In 1896, Nathan White Collier was appointed president of the Academy, a post he held for 45 years. J. Rosamond Johnson was recruited to teach music at the school, where he composed music for the poem “Lift Ev’ry Voice and Sing,” creating the song now known as the “Negro National Anthem.”
Due to a growing student body, in September 1918, the school began its third incarnation at its new home in St. Augustine, Fla., as the Florida Normal and Industrial Institute. The students were encouraged to be industrious and self-sufficient, receiving hands-on training in the practical fields that would allow them to support themselves and their families. In 1942, the school merged with the still-operating Florida Institute at Live Oak and became Florida Normal Industrial and Memorial College. Florida native and writer of the Harlem Renaissance, Zora Neale Hurston, served as an instructor for the school during this time.
The advent of the civil rights movement brought change to St. Augustine. Florida Memorial students protested segregation by participating in sit-ins, wade-ins, and swim-ins, orchestrated in part by the Rev. Dr. Martin Luther King Jr. In light of the turbulent times, Dr. Royal W. Puryear oversaw the relocation of the school to a 48-acre former air strip near the South Florida City of Opa-locka in Miami-Dade County. In November 1968, the new campus opened as Florida Memorial College. In December 2004, the institution’s charter was amended, and the name Florida Memorial University was adopted.
The Florida Memorial University of today is ascending to excellence and stands in a position of great promise. Now a world-class institution, FMU offers undergraduate and graduate programs in high demand fields that prepare students for successful careers in the global marketplace. In fact, FMU graduates enjoy the sixth highest starting salaries in the state
FMU is a community of scholars committed to the pursuit of knowledge, truth, and the free exchange of ideas. Students flourish with support, encouragement, and mentorship. Faculty reinforce the importance of life-long learning, inspiring students to fully participate and contribute to society. FMU students understand what is takes to succeed.
A beautifully renovated, technologically advanced, welcoming campus is the hub of vibrant student life. Whether you reside on or off campus, you will have access to activities for every interest, including athletics, Greek life, academic organizations, the arts, and even a nationally recognized marching band. A small, family-like campus community seamlessly provides the resources and opportunities commonly found at larger institutions.
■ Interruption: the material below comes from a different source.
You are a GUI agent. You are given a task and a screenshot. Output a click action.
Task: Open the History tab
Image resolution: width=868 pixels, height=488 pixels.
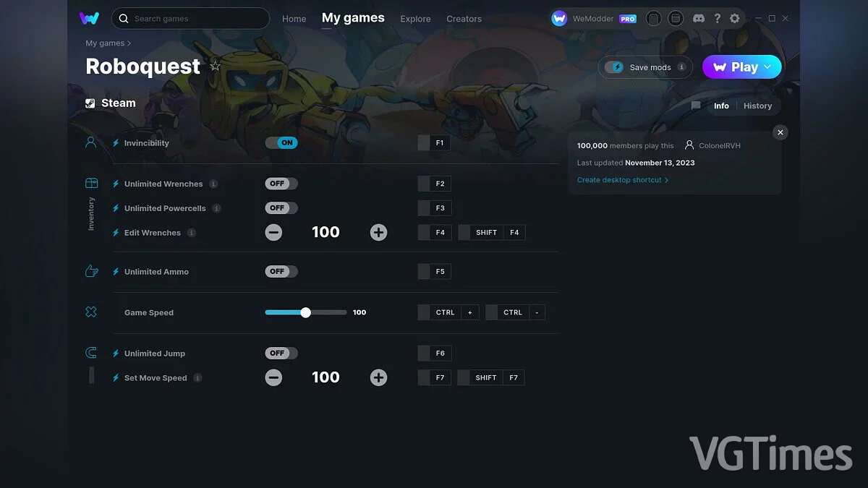(x=757, y=106)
Community engagement is a crucial part of the FMU experience. The university has become a major presence in the local – and global – community, having formed strong partnerships with renowned corporations and organizations. These relationships open doors, foster connections, and provide real-world experiences that set FMU students apart from the crowd.
FMU is a culturally diverse institution, transforming lives and helping to create a future for people from many races, ethnicities, countries, religions, and socio-economic backgrounds. The FMU legacy is firmly rooted in steadfast dedication and commitment to pursue its mission to instill in our students the values of leadership, character, and service to enhance their lives and the lives of others. Strong moral character, mutual respect, freedom of worship, and a commitment to serve are the hallmarks of what it means to be a Florida Memorial Lion.